◆ EXERCISE GOAL ◆
Reproduce the records verbatim, from the line containing "Task: Open the draft in Pop Out window" through the end of the records, leaving out the pictures.

◆ SOURCE RECORDS ◆

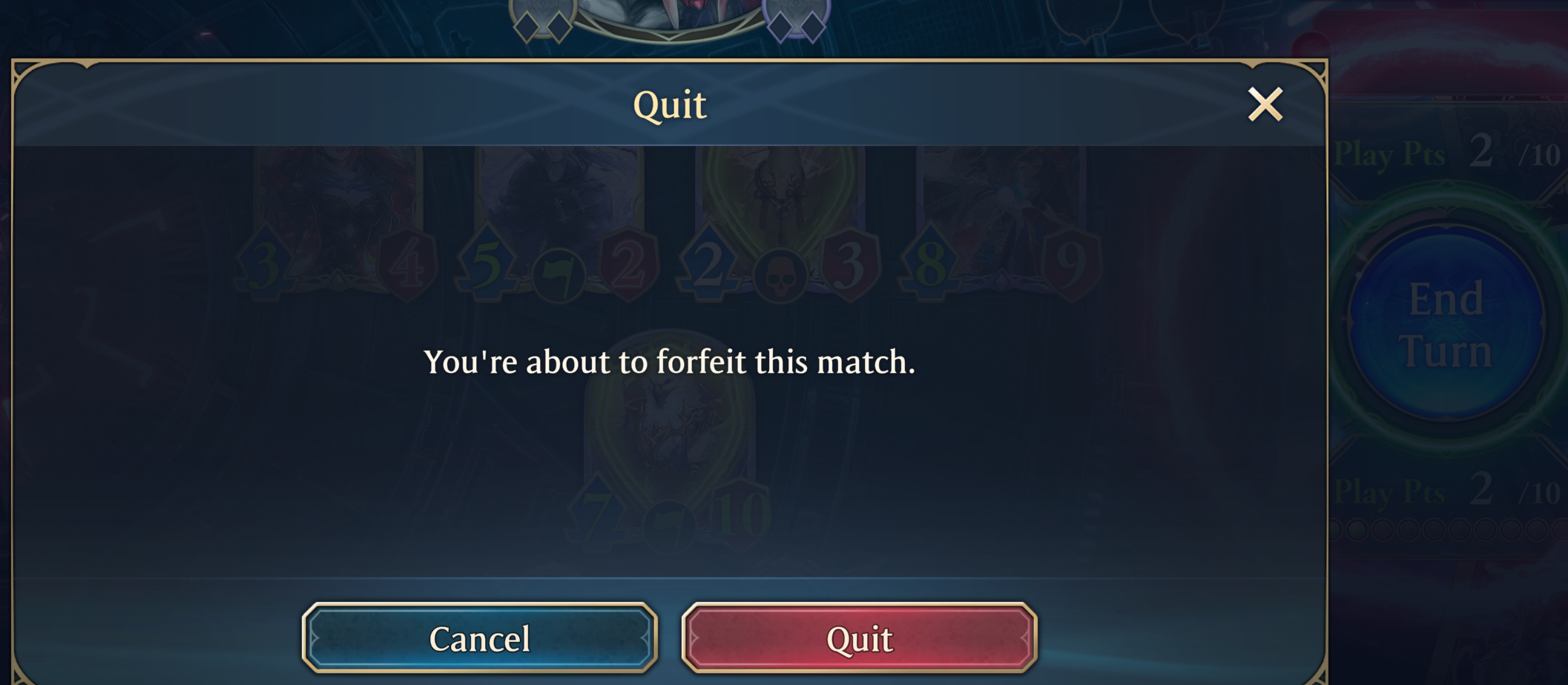Click the forfeit warning message text
This screenshot has height=685, width=1568.
pos(669,362)
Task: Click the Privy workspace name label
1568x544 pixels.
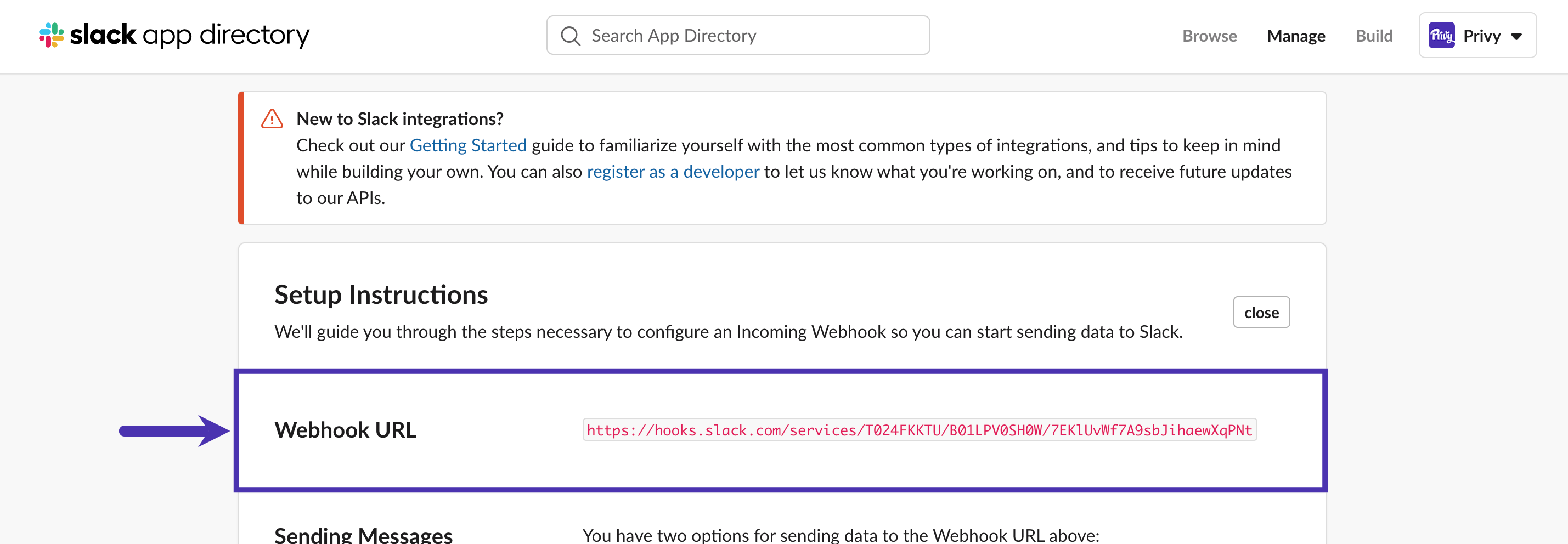Action: pyautogui.click(x=1481, y=36)
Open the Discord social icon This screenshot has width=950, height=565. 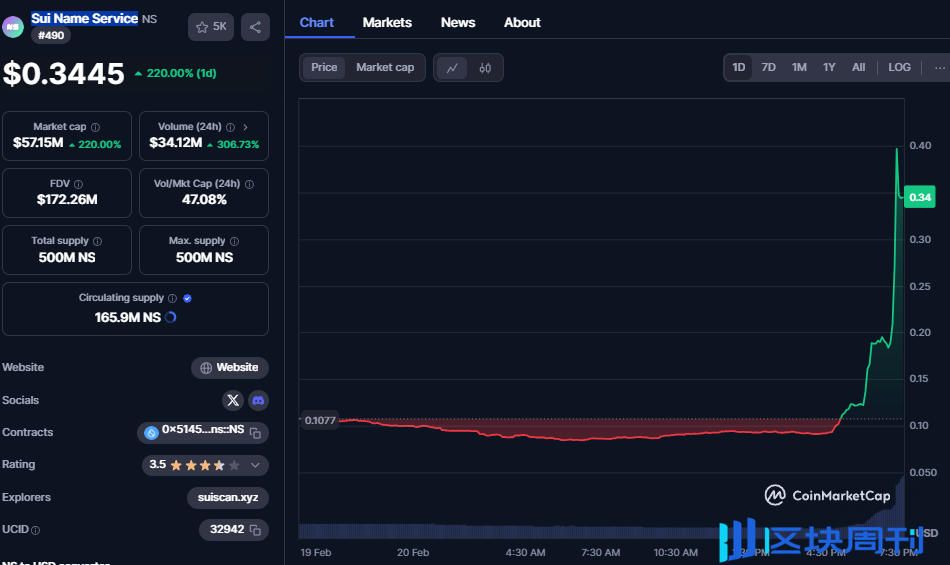[258, 400]
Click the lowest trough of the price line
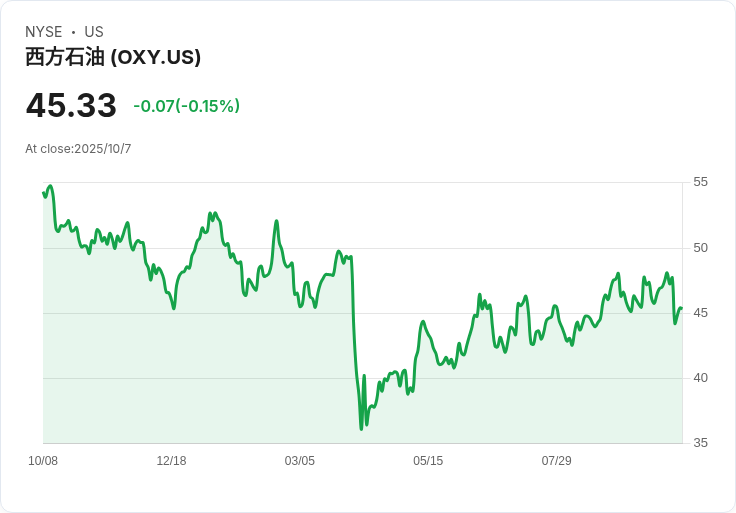Screen dimensions: 736x513 361,429
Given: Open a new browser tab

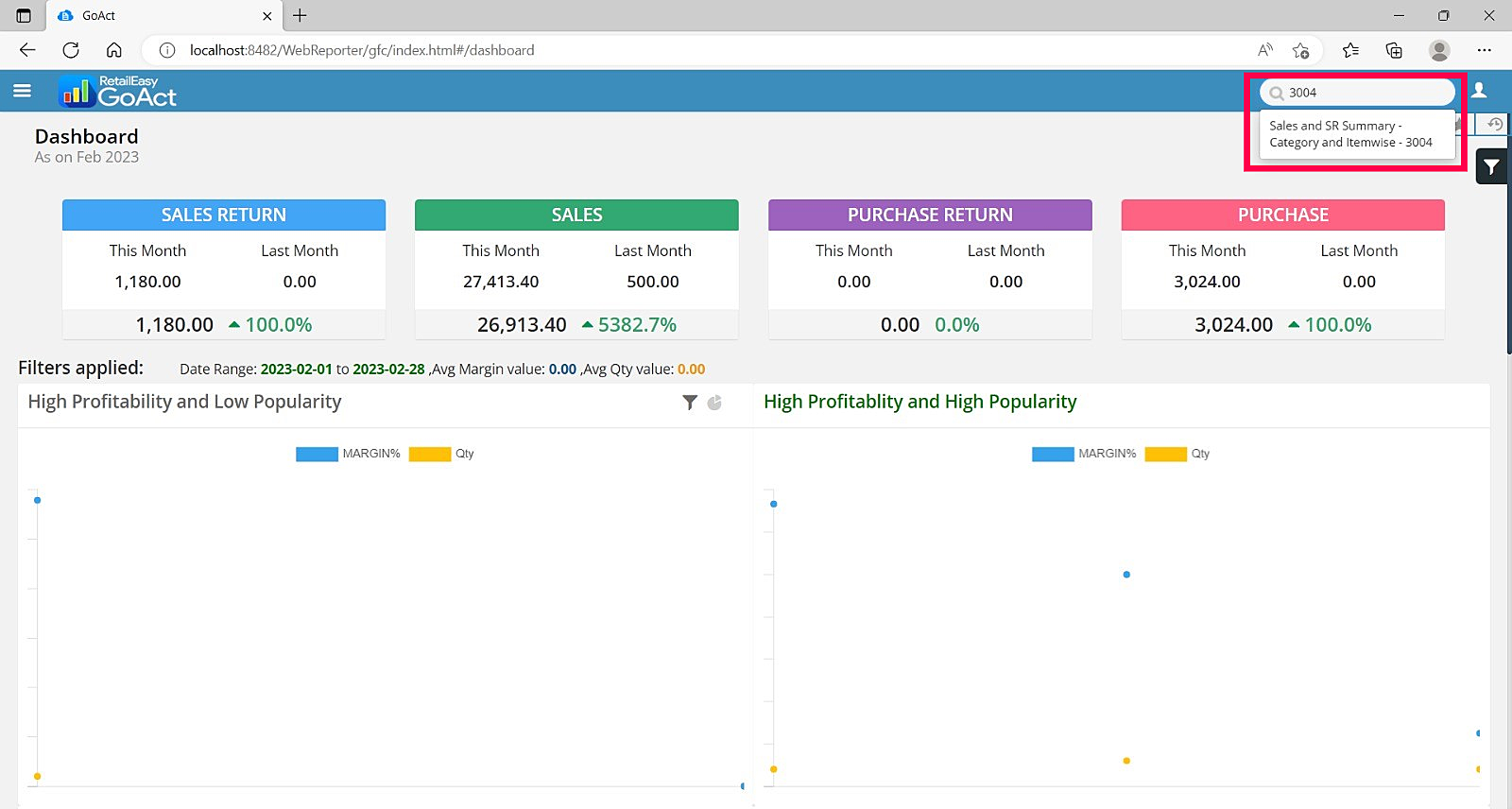Looking at the screenshot, I should (300, 16).
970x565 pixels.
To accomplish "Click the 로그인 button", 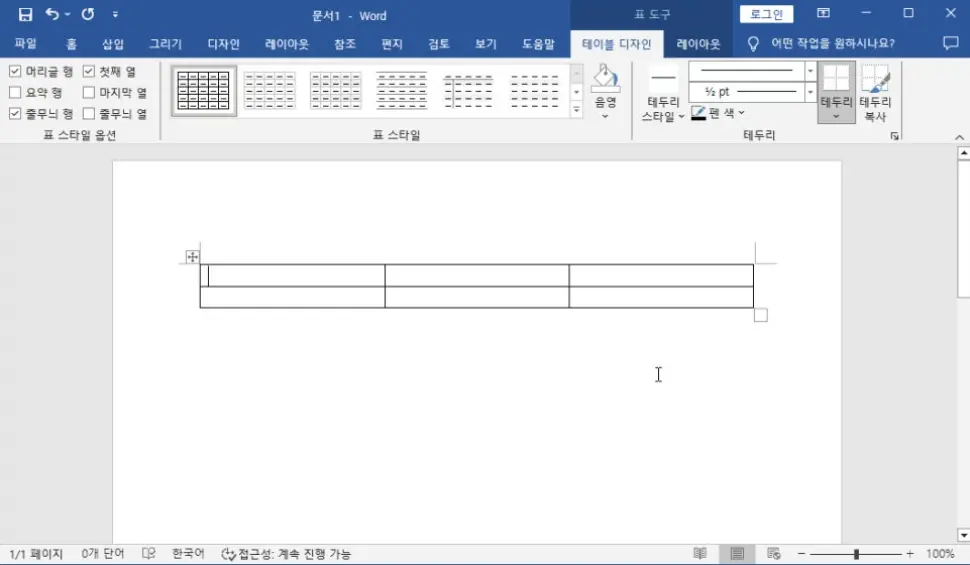I will click(x=766, y=14).
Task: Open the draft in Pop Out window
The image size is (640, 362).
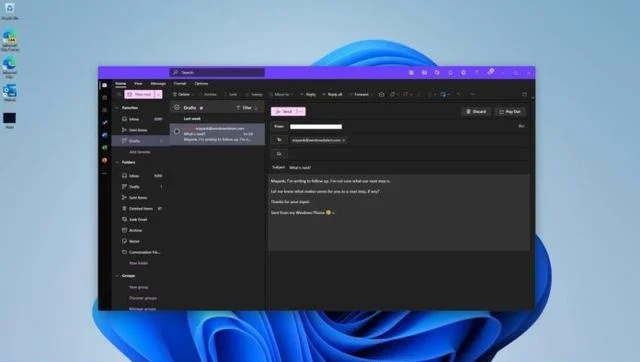Action: point(510,111)
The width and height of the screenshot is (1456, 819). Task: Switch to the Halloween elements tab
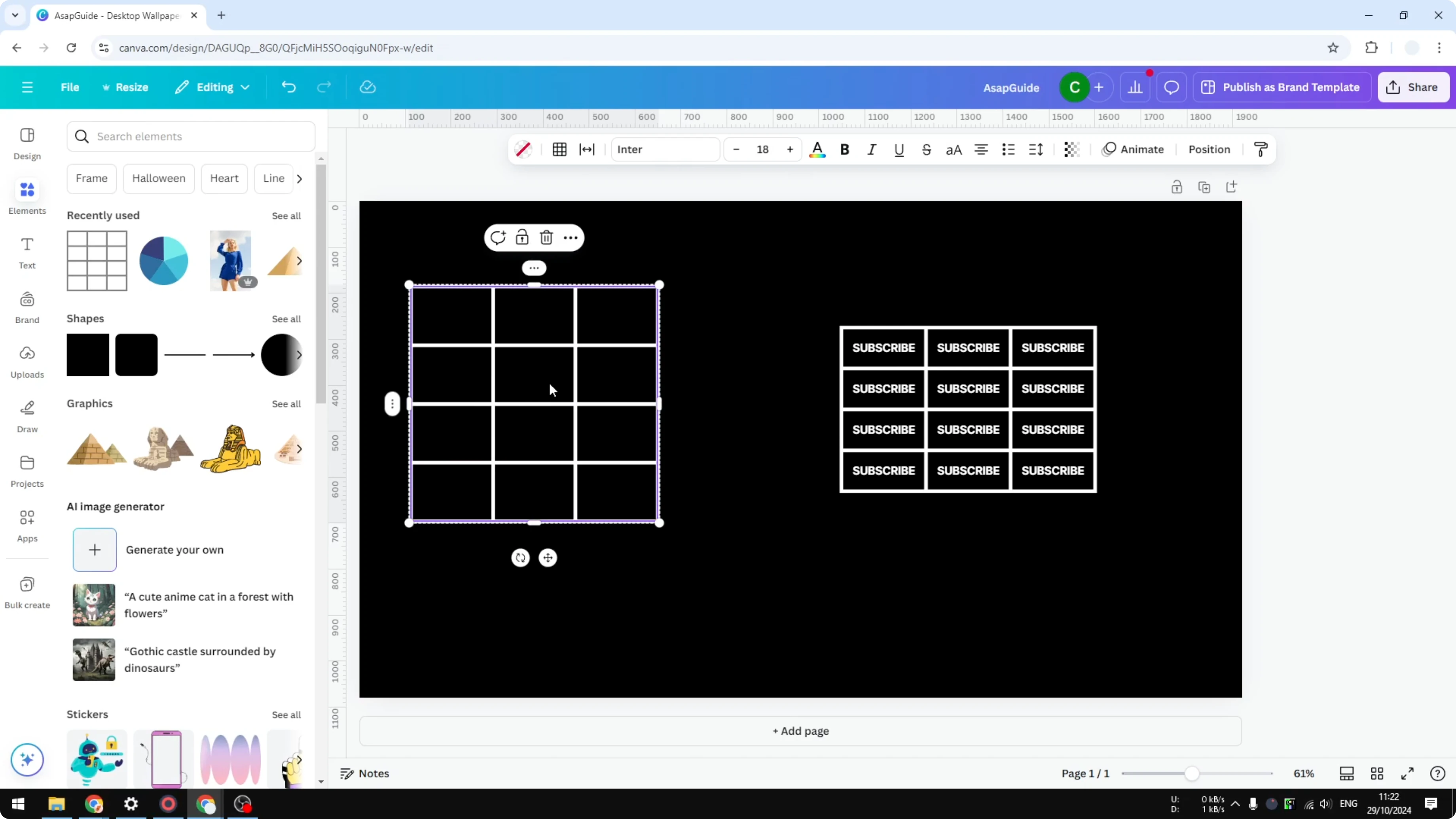point(159,178)
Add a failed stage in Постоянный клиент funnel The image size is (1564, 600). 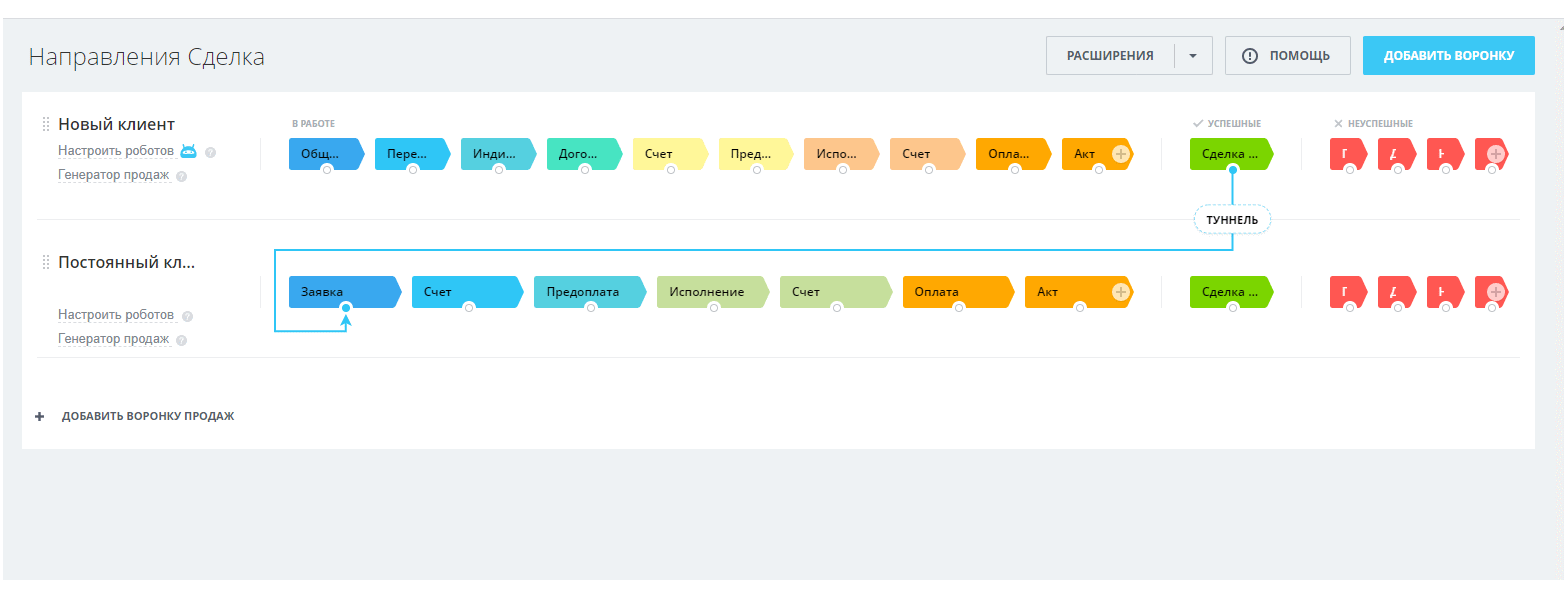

◆ SOLUTION TO THE PROBLEM ◆
Task: Open the draft in Pop Out window
The image size is (640, 362).
Action: point(510,111)
The width and height of the screenshot is (1456, 819). Task: Switch to the Halloween elements tab
point(159,178)
Add a failed stage in Постоянный клиент funnel The image size is (1564, 600). 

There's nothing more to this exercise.